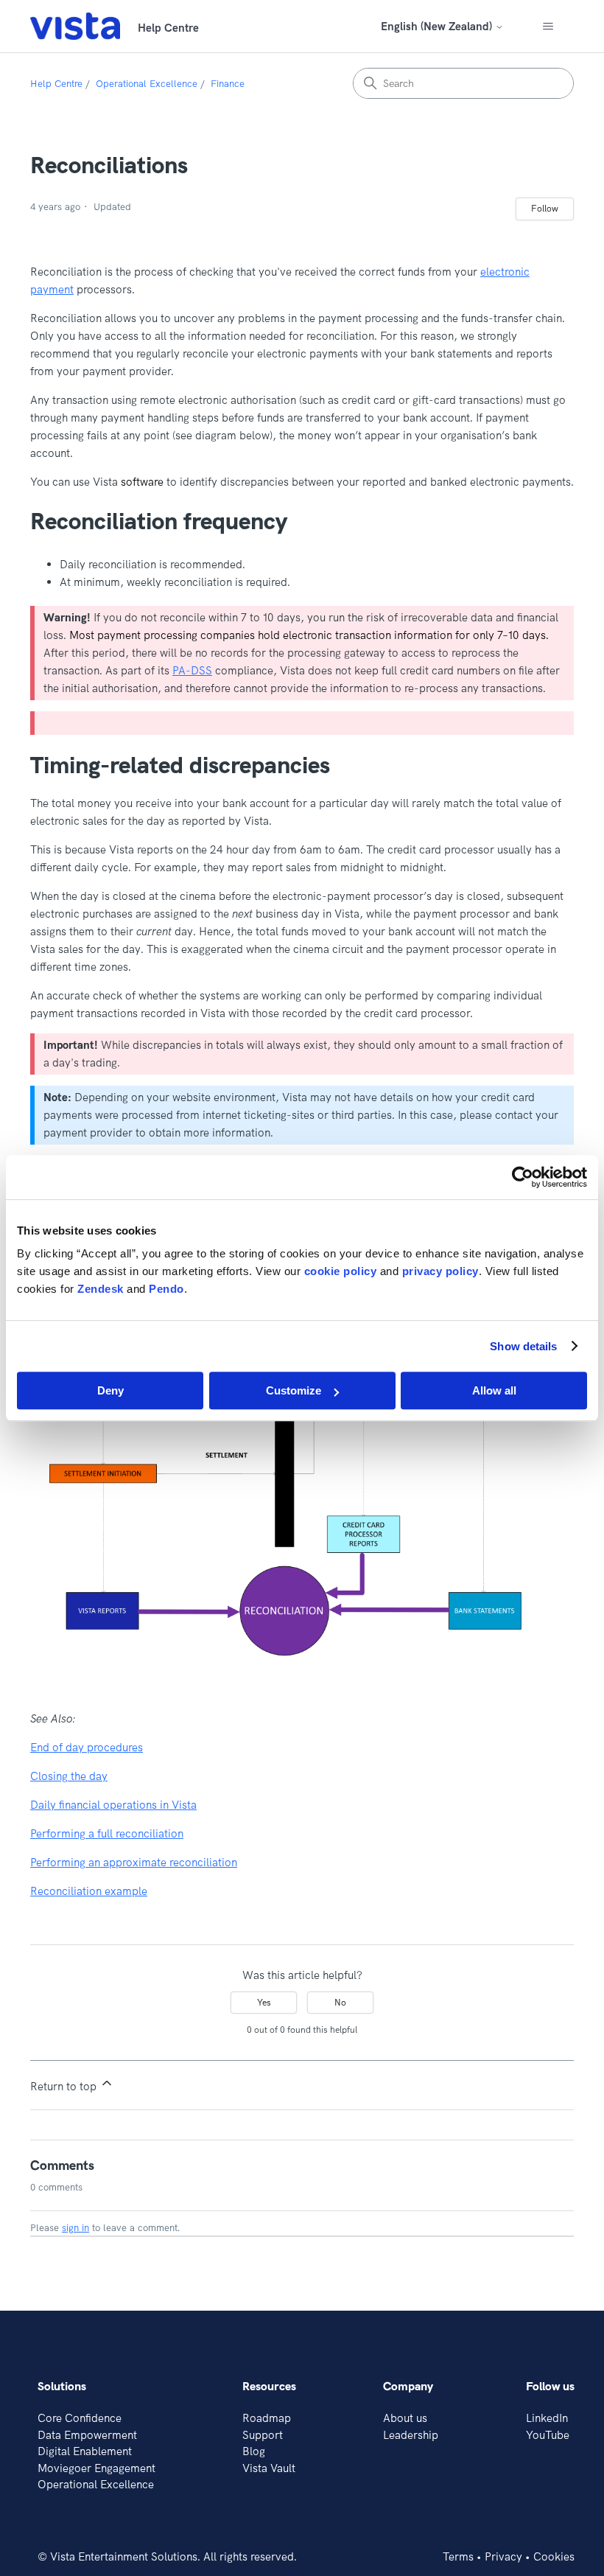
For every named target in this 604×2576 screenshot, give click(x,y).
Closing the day (69, 1776)
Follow (544, 208)
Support (262, 2435)
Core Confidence (80, 2418)
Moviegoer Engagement (96, 2468)
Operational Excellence (146, 83)
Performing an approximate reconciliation (133, 1862)
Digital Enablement (85, 2451)
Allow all (494, 1390)
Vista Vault (268, 2468)
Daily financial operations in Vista (113, 1805)
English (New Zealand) (438, 26)
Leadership (410, 2435)
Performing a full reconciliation (106, 1833)
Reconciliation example (88, 1891)
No (340, 2002)
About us (405, 2418)
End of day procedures (86, 1747)
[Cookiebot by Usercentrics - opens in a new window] (522, 1177)
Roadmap (266, 2418)
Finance (228, 83)
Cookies (554, 2556)
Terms (458, 2556)
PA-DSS (192, 670)
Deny (110, 1390)
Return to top (64, 2086)
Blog (253, 2451)
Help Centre (56, 83)
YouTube (547, 2435)
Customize (293, 1390)
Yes (264, 2002)
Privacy (503, 2556)
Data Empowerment (87, 2435)
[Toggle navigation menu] (548, 26)
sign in (75, 2227)
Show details (523, 1346)
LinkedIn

[THE TASK]: For the material, work out how many lines hold the string "Vista". Your reply must be the number alone.

[EXERCISE RESPONSE]: 2